Work instruction ▸
Each line from the material with the word "Switch" in it must be copied.

Data to process ▸

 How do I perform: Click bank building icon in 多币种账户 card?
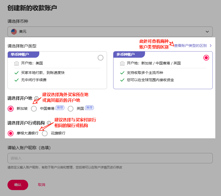pyautogui.click(x=122, y=63)
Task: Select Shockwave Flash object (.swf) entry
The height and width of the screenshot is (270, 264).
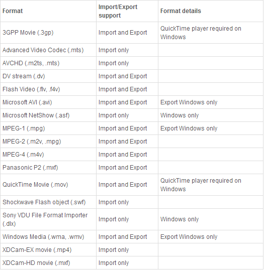Action: pyautogui.click(x=48, y=202)
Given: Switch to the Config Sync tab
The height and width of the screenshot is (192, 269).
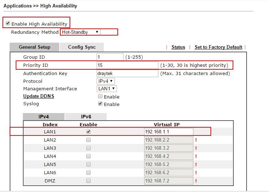Looking at the screenshot, I should coord(82,47).
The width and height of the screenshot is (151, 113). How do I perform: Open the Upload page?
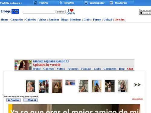coord(108,20)
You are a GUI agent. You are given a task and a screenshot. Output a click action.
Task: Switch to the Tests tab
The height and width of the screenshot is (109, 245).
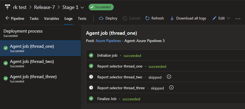point(82,18)
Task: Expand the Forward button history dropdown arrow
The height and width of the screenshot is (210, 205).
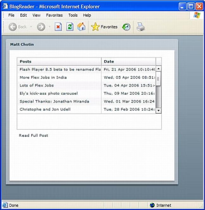Action: [x=49, y=27]
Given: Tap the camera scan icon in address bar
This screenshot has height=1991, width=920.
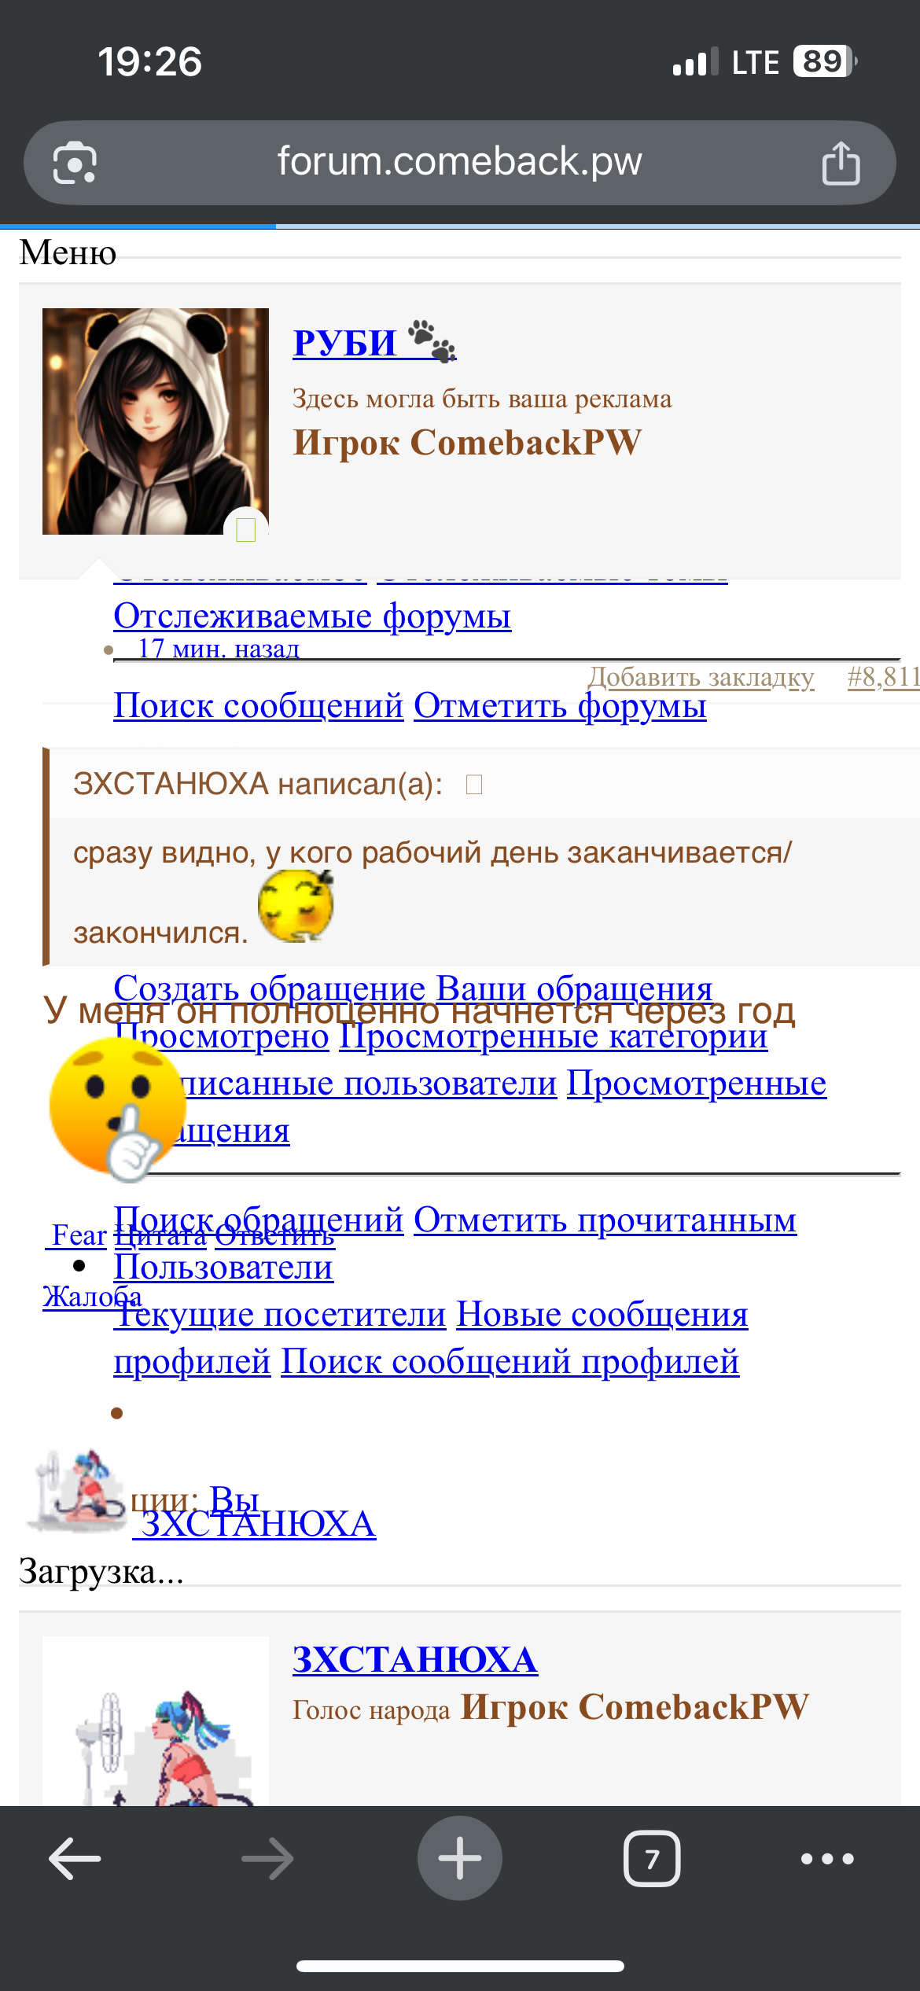Looking at the screenshot, I should pyautogui.click(x=75, y=163).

Solution to this problem ▸
Given: Switch to the Config Sync tab
Task: Switch to the Tests tab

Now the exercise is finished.